(Stored records)
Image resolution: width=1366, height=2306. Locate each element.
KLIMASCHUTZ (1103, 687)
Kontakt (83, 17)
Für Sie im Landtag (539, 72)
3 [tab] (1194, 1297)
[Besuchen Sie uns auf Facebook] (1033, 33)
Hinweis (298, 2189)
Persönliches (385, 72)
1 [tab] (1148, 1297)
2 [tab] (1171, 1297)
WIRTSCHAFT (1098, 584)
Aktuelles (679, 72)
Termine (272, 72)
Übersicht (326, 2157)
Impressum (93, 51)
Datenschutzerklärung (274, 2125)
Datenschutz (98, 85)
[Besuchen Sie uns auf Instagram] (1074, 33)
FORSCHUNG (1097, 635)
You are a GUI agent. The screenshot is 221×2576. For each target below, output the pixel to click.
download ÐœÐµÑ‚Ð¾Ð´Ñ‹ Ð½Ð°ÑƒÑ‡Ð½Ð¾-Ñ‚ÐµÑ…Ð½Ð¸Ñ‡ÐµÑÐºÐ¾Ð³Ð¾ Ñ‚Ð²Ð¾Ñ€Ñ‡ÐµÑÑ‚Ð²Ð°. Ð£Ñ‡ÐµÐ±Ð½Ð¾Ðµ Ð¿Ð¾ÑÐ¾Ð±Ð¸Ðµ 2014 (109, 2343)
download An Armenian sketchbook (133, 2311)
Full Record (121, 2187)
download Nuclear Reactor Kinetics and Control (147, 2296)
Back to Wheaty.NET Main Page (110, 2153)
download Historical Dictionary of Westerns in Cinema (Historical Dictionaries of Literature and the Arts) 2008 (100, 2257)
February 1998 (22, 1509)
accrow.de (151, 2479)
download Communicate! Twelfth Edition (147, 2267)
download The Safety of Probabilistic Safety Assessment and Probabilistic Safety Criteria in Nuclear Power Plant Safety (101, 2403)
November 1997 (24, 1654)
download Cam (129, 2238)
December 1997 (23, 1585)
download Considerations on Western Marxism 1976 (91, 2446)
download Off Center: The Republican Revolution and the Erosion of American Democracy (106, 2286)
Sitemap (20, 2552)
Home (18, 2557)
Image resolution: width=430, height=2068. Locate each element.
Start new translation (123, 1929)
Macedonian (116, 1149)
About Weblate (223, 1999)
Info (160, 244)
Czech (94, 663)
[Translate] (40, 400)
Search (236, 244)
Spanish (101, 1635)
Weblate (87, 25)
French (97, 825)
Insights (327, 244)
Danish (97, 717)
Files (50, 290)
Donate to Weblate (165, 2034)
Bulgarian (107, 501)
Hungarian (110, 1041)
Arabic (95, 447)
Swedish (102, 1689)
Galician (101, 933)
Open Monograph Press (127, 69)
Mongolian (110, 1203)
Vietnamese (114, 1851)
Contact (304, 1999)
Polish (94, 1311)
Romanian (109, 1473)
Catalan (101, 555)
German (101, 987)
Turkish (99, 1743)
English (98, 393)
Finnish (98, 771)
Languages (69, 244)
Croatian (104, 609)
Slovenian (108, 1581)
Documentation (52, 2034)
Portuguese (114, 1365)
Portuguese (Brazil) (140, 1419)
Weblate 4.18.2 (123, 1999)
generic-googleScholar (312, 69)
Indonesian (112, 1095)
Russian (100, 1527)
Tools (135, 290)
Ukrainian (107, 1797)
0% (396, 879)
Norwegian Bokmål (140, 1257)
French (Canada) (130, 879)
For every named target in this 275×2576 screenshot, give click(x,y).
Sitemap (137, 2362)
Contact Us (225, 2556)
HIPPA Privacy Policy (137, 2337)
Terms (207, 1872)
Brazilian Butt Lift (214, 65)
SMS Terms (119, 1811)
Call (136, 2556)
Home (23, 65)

* What you are asked to do:
Each entry above must be repeated word for word.

* Completed task:
Image resolution: width=1366, height=2306. Locate each element.
KLIMASCHUTZ (1103, 687)
Kontakt (83, 17)
Für Sie im Landtag (539, 72)
3 [tab] (1194, 1297)
[Besuchen Sie uns auf Facebook] (1033, 33)
Hinweis (298, 2189)
Persönliches (385, 72)
1 [tab] (1148, 1297)
2 [tab] (1171, 1297)
WIRTSCHAFT (1098, 584)
Aktuelles (679, 72)
Termine (272, 72)
Übersicht (326, 2157)
Impressum (93, 51)
Datenschutzerklärung (274, 2125)
Datenschutz (98, 85)
[Besuchen Sie uns auf Instagram] (1074, 33)
FORSCHUNG (1097, 635)
You are a GUI agent. The screenshot is 221×2576. For each target below, output the pixel to click.
download ÐœÐµÑ‚Ð¾Ð´Ñ‹ Ð½Ð°ÑƒÑ‡Ð½Ð¾-Ñ‚ÐµÑ…Ð½Ð¸Ñ‡ÐµÑÐºÐ¾Ð³Ð¾ Ñ‚Ð²Ð¾Ñ€Ñ‡ÐµÑÑ‚Ð²Ð°. Ð£Ñ‡ÐµÐ±Ð½Ð¾Ðµ Ð¿Ð¾ÑÐ¾Ð±Ð¸Ðµ 2014 (109, 2343)
download An Armenian sketchbook (133, 2311)
Full Record (121, 2187)
download Nuclear Reactor Kinetics and Control (147, 2296)
Back to Wheaty.NET Main Page (110, 2153)
download Historical Dictionary of Westerns in Cinema (Historical Dictionaries of Literature and the Arts) 2008 (100, 2257)
February 1998 (22, 1509)
accrow.de (151, 2479)
download Communicate! Twelfth Edition (147, 2267)
download The Safety of Probabilistic Safety Assessment and Probabilistic Safety Criteria in Nuclear Power Plant Safety (101, 2403)
November 1997 (24, 1654)
download Cam (129, 2238)
December 1997 (23, 1585)
download Considerations on Western Marxism 1976 (91, 2446)
download Off Center: The Republican Revolution and the Erosion of American Democracy (106, 2286)
Sitemap (20, 2552)
Home (18, 2557)
Image resolution: width=430, height=2068. Locate each element.
Start new translation (123, 1929)
Macedonian (116, 1149)
About Weblate (223, 1999)
Info (160, 244)
Czech (94, 663)
[Translate] (40, 400)
Search (236, 244)
Spanish (101, 1635)
Weblate (87, 25)
French (97, 825)
Insights (327, 244)
Danish (97, 717)
Files (50, 290)
Donate to Weblate (165, 2034)
Bulgarian (107, 501)
Hungarian (110, 1041)
Arabic (95, 447)
Swedish (102, 1689)
Galician (101, 933)
Open Monograph Press (127, 69)
Mongolian (110, 1203)
Vietnamese (114, 1851)
Contact (304, 1999)
Polish (94, 1311)
Romanian (109, 1473)
Catalan (101, 555)
German (101, 987)
Turkish (99, 1743)
English (98, 393)
Finnish (98, 771)
Languages (69, 244)
Croatian (104, 609)
Slovenian (108, 1581)
Documentation (52, 2034)
Portuguese (114, 1365)
Portuguese (Brazil) (140, 1419)
Weblate 4.18.2 (123, 1999)
generic-googleScholar (312, 69)
Indonesian (112, 1095)
Russian (100, 1527)
Tools (135, 290)
Ukrainian (107, 1797)
0% (396, 879)
Norwegian Bokmål (140, 1257)
French (Canada) (130, 879)
For every named target in this 275×2576 screenshot, give click(x,y).
Sitemap (137, 2362)
Contact Us (225, 2556)
HIPPA Privacy Policy (137, 2337)
Terms (207, 1872)
Brazilian Butt Lift (214, 65)
SMS Terms (119, 1811)
Call (136, 2556)
Home (23, 65)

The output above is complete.